## Description of the task
Look below for the line with "[ВКонтакте] (3, 1190)" and the line with "Instrument contributing to". Copy exactly those two lines and every line between, but not the pictures.

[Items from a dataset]
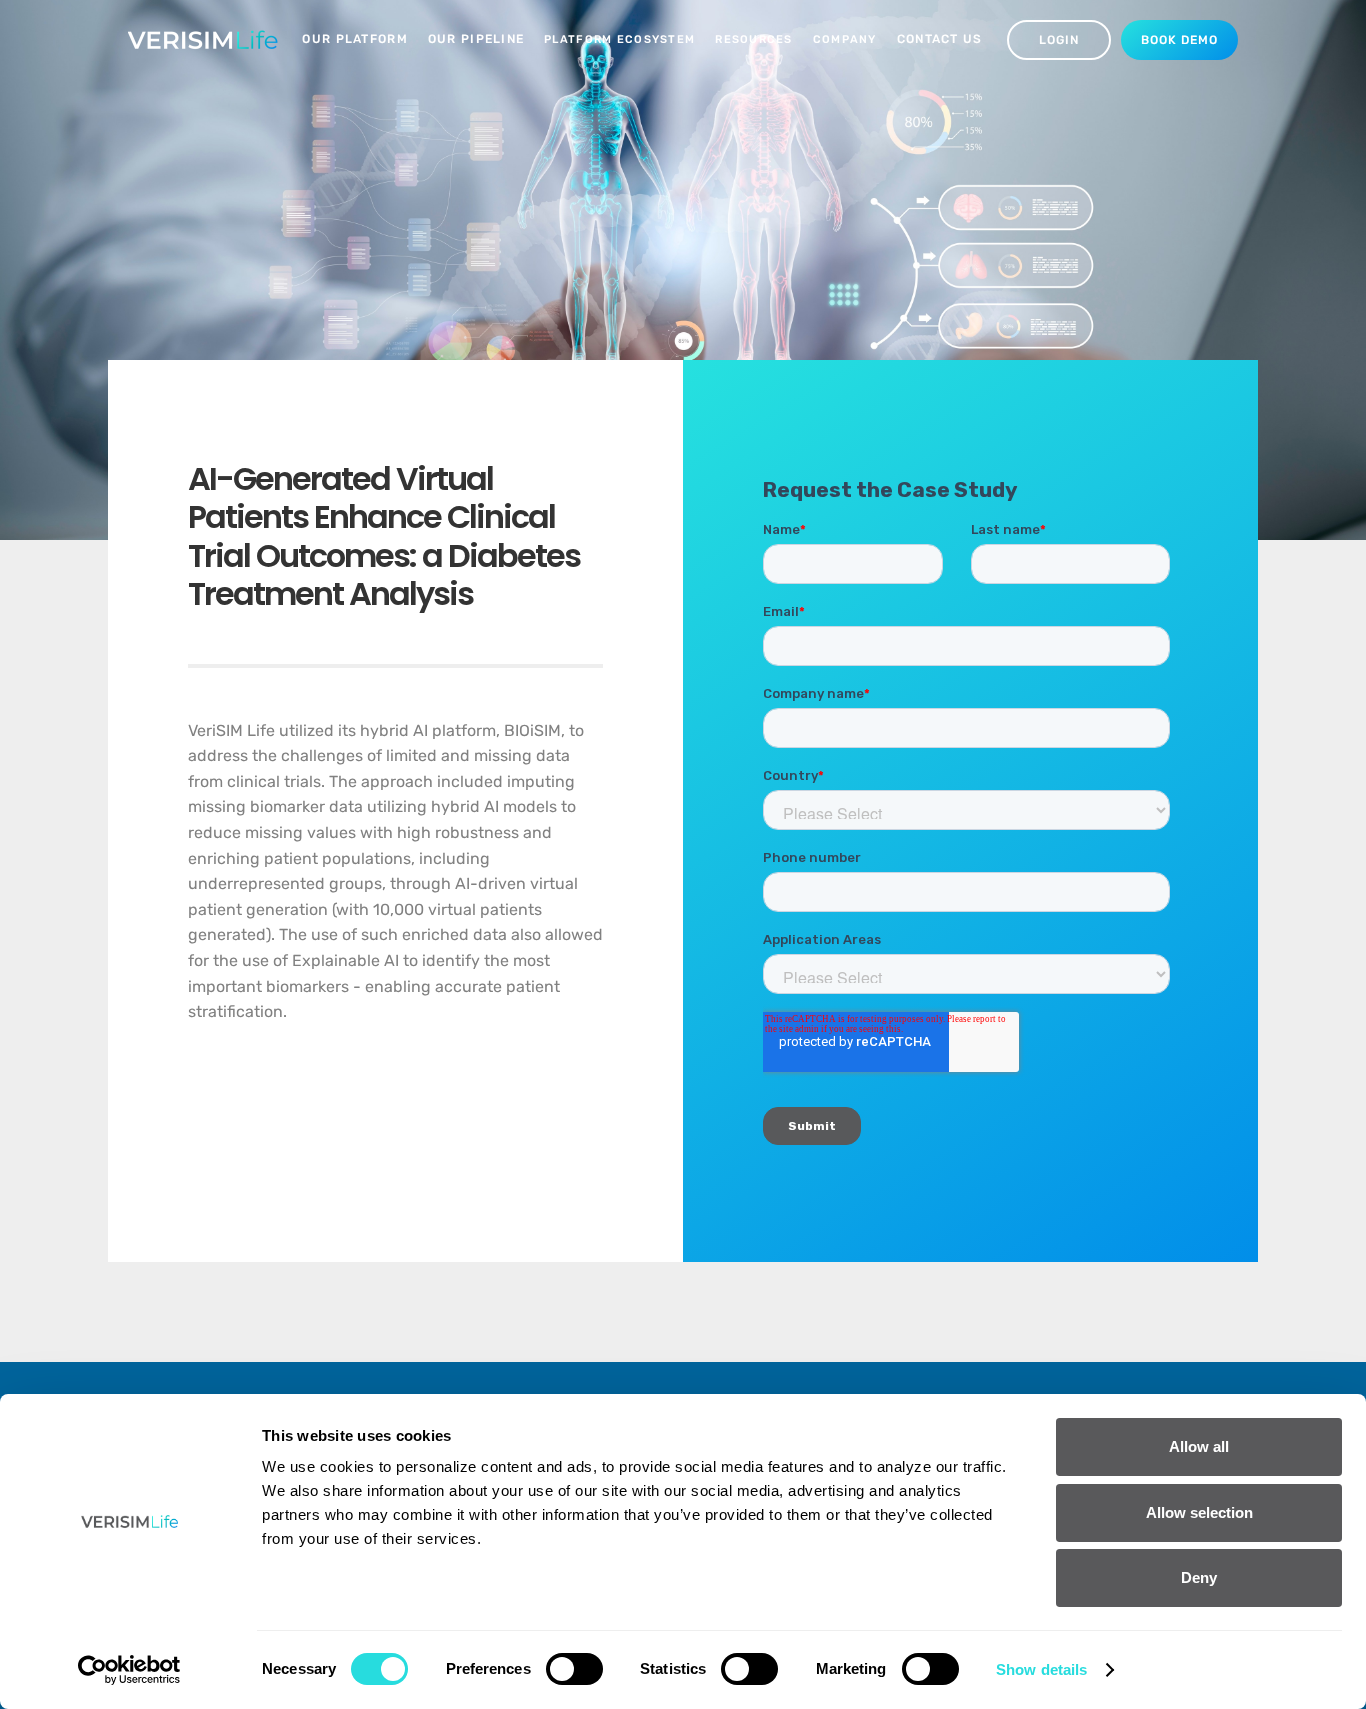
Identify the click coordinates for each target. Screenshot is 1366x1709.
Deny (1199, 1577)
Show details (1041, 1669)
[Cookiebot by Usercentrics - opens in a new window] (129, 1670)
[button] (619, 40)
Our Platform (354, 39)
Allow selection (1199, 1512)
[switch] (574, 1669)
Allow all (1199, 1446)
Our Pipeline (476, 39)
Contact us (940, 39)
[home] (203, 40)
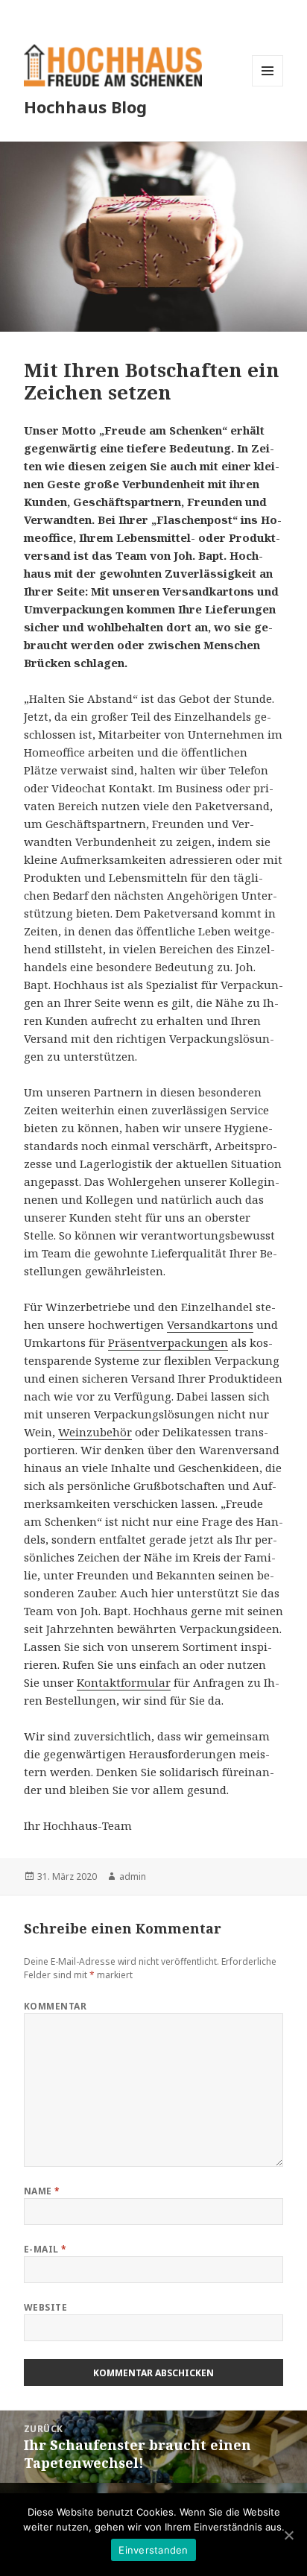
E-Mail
==
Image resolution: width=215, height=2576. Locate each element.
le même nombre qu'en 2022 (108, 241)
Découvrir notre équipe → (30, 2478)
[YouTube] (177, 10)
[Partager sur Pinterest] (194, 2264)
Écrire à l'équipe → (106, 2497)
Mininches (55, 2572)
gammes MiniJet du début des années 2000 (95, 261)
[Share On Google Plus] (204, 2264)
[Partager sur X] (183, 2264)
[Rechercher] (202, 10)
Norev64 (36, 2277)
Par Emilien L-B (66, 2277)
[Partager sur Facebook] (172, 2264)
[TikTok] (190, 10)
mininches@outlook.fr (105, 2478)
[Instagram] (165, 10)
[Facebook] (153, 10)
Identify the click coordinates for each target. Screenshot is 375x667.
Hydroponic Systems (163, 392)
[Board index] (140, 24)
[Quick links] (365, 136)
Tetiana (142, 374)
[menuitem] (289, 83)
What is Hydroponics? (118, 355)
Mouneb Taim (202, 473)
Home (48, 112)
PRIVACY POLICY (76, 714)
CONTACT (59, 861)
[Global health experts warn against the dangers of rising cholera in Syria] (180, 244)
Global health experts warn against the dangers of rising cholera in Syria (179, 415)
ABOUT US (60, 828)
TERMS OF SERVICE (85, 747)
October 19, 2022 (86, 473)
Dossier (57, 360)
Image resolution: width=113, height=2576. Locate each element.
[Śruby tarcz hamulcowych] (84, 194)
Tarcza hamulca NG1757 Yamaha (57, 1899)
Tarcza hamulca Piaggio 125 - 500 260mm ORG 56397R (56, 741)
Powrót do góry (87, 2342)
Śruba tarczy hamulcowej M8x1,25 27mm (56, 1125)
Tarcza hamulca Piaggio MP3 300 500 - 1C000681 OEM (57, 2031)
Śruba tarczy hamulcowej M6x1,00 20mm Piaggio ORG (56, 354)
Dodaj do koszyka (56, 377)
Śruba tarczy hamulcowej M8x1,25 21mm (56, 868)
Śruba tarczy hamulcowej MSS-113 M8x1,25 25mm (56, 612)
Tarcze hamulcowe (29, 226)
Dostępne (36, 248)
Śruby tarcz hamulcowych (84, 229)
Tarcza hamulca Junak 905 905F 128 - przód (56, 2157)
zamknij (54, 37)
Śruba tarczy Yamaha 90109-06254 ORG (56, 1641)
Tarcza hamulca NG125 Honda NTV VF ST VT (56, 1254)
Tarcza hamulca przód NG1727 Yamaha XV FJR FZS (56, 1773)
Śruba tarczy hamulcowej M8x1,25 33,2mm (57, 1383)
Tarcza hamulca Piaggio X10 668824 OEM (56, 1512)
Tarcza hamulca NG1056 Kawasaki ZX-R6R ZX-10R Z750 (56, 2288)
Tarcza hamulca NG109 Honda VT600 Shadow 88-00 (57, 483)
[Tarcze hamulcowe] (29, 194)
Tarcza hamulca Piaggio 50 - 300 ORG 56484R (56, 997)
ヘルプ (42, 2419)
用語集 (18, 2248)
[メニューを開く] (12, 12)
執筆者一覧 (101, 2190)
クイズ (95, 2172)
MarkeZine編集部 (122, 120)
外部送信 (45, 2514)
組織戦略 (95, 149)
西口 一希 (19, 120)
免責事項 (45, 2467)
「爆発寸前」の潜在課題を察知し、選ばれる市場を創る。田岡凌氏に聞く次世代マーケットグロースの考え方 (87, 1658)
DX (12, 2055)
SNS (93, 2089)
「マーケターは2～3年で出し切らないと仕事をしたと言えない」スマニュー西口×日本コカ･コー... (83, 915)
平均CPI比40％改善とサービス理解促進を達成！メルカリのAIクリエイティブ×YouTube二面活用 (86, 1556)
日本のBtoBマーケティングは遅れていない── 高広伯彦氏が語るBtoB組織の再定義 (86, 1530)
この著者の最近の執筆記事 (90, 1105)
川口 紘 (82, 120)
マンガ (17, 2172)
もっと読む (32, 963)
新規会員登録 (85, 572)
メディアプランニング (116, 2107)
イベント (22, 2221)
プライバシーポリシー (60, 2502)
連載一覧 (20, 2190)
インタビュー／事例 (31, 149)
--
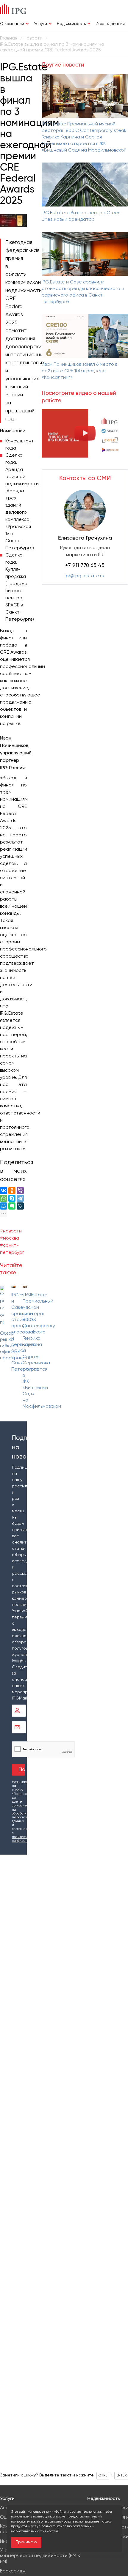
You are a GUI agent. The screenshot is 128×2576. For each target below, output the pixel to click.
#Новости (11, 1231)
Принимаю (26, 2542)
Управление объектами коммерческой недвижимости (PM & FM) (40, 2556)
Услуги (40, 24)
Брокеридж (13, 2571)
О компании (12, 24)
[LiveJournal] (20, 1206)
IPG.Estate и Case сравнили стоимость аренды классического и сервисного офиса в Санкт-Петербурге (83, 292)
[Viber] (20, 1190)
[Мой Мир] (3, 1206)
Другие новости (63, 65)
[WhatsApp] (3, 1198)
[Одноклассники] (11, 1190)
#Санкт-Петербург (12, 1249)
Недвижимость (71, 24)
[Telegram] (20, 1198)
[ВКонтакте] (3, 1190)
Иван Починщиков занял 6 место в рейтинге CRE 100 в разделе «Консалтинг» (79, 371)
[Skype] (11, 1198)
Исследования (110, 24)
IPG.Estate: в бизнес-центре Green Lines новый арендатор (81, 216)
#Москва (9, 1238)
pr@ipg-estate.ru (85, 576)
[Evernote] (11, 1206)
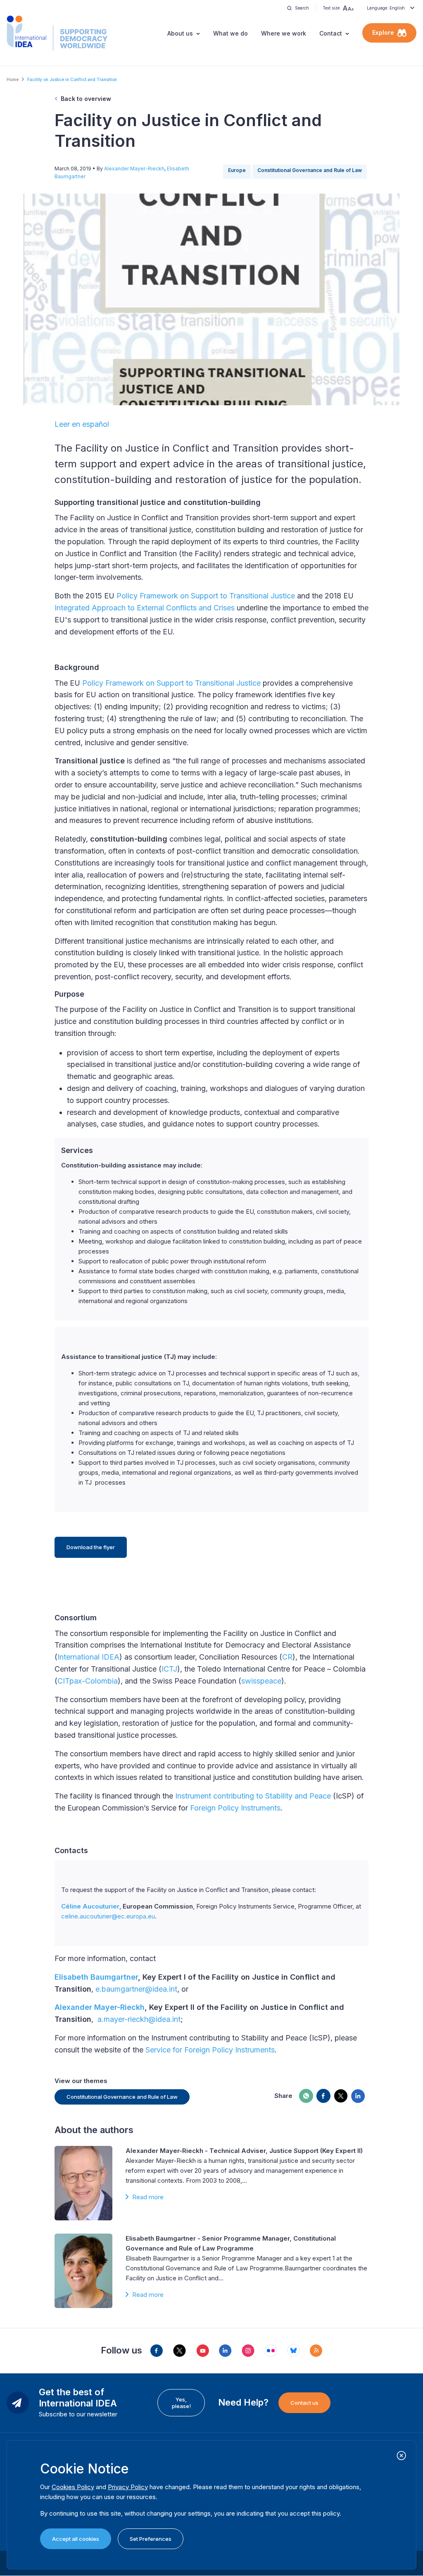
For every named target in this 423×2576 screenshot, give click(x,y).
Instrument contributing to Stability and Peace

## Response area
[ВКонтакте] (3, 1190)
Иван Починщиков занял 6 место в рейтинге CRE 100 в разделе «Консалтинг» (79, 371)
[Skype] (11, 1198)
Исследования (110, 24)
IPG.Estate: в бизнес-центре Green Lines новый арендатор (81, 216)
#Москва (9, 1238)
pr@ipg-estate.ru (85, 576)
[Evernote] (11, 1206)
For every named target in this 423×2576 screenshot, give click(x,y).
Instrument contributing to Stability and Peace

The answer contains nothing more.